SUPPLIED ENTRIES section start
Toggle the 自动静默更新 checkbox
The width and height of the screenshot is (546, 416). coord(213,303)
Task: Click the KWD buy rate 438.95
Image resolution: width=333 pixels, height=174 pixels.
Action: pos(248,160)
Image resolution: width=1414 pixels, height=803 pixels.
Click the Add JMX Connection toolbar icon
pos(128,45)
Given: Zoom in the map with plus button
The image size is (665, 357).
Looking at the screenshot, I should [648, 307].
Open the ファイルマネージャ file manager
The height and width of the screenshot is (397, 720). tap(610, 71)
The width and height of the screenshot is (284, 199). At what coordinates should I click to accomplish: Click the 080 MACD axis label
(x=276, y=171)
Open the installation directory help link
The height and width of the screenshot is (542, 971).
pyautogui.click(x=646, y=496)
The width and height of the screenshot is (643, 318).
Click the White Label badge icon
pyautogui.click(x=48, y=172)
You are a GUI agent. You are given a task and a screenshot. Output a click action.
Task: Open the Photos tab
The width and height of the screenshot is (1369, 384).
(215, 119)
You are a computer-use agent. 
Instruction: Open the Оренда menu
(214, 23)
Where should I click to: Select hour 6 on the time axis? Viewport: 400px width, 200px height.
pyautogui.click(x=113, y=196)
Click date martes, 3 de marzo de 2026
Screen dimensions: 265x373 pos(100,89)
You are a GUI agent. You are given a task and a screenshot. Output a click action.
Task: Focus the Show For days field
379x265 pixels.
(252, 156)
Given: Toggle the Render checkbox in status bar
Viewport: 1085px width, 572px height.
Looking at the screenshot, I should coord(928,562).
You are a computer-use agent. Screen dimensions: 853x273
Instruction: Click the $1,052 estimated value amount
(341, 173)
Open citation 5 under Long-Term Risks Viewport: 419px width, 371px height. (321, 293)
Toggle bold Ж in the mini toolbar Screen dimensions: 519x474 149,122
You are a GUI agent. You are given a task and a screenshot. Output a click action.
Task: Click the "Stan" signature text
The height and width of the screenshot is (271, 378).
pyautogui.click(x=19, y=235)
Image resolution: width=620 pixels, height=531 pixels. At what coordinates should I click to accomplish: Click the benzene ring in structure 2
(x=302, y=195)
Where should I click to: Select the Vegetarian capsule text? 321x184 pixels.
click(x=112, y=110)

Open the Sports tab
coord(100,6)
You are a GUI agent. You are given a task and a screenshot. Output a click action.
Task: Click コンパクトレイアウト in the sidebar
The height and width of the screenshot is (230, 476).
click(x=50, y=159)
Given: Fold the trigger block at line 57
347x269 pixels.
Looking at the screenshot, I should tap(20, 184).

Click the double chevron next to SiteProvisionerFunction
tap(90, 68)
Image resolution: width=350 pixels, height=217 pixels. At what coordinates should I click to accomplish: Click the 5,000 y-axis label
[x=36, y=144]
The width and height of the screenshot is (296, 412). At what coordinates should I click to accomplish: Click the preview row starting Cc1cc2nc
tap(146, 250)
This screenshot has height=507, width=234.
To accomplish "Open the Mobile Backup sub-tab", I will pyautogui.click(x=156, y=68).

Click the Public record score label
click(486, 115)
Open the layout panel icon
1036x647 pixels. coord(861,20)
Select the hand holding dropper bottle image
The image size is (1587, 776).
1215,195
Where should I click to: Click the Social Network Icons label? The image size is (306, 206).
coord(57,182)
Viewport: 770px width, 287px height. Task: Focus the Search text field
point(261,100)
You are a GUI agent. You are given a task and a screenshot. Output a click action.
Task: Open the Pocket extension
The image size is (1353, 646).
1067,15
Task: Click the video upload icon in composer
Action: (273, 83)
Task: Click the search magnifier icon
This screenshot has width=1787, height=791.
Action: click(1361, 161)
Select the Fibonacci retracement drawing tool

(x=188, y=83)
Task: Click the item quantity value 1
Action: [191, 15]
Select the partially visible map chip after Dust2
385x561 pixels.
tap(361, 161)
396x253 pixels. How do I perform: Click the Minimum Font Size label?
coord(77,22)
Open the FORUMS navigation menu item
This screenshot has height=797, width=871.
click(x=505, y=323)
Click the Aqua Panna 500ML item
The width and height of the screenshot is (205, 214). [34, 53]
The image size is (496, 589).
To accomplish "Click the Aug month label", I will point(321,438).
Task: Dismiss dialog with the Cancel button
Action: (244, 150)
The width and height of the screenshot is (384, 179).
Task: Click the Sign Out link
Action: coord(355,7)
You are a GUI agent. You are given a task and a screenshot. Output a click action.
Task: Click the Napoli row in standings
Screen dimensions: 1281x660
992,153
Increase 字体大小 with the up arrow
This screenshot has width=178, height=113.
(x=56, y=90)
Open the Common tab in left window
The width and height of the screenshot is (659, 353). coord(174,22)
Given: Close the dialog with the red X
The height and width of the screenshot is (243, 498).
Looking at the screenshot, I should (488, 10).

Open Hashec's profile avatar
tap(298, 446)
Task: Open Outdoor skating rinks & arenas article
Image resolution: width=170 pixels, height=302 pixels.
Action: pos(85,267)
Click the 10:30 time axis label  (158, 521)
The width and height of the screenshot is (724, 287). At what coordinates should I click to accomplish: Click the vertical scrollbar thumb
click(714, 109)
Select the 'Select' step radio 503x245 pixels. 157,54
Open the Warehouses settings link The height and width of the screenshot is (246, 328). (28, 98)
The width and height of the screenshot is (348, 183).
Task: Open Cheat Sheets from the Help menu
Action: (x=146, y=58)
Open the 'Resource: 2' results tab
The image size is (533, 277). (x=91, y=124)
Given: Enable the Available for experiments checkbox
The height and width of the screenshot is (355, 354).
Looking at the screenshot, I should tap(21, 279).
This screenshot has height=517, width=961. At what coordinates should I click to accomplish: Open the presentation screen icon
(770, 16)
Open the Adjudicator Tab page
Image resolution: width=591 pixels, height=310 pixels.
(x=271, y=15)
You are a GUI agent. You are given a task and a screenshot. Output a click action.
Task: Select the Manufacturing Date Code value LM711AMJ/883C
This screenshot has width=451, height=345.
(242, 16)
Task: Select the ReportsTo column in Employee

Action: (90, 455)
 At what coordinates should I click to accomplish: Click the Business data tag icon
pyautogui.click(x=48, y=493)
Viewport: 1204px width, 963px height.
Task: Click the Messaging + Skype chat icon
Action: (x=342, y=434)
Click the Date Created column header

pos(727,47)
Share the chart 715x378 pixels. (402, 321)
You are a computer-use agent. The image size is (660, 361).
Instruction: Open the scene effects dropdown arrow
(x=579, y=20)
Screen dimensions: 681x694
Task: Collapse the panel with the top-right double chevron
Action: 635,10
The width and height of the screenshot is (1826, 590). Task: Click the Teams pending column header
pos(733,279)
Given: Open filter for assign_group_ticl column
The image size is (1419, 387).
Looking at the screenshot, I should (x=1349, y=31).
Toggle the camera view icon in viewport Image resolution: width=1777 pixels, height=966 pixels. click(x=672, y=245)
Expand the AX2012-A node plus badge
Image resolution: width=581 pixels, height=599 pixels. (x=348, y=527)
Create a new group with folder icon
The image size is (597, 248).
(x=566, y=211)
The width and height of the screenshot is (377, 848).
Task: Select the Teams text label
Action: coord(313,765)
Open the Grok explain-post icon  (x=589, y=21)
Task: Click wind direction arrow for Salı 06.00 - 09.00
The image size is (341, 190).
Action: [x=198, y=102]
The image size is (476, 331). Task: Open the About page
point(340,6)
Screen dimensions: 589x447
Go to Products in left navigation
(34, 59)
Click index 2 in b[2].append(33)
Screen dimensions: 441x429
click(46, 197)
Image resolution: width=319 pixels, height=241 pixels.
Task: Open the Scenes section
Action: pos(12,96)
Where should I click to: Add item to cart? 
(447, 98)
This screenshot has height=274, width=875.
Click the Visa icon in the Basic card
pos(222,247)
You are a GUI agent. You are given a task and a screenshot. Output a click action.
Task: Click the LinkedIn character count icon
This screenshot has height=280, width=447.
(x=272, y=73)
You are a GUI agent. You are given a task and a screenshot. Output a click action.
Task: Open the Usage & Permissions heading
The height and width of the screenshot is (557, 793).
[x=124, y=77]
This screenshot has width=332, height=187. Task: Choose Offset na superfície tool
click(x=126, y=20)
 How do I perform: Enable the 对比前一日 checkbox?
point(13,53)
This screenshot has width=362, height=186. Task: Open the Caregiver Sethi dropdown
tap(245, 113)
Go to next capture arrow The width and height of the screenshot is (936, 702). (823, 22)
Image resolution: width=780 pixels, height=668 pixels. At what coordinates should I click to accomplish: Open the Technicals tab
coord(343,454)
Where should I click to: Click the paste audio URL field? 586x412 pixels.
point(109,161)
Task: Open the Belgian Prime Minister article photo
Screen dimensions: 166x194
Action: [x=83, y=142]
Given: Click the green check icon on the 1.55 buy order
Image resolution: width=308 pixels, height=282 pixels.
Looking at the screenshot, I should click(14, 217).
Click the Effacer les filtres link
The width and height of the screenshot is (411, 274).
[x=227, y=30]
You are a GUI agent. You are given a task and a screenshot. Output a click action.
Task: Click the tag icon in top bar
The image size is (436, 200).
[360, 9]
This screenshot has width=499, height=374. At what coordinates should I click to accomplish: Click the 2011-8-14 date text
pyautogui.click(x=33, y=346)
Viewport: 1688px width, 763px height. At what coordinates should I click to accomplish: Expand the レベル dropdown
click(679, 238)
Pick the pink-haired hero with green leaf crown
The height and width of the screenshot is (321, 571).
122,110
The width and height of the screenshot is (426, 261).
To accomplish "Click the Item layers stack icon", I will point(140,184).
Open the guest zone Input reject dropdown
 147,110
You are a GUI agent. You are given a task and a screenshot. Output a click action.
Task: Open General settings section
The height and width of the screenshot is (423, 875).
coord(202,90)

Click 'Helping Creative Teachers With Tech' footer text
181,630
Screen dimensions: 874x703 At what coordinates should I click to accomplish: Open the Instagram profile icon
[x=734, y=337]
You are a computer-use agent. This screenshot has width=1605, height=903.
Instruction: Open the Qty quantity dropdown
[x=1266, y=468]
SUPPLIED ENTRIES section end
→ AIM OF THE TASK
Only the lines with "computer" are needed; find them in the records and copy each one.

→ SOLUTION FOR THIS PROBLEM
You are a computer-use agent. 
You are a computer-use agent. Screen dimensions: 853x273
You are a computer-use agent. The image size is (660, 361).
You are a computer-use agent. This screenshot has width=1605, height=903.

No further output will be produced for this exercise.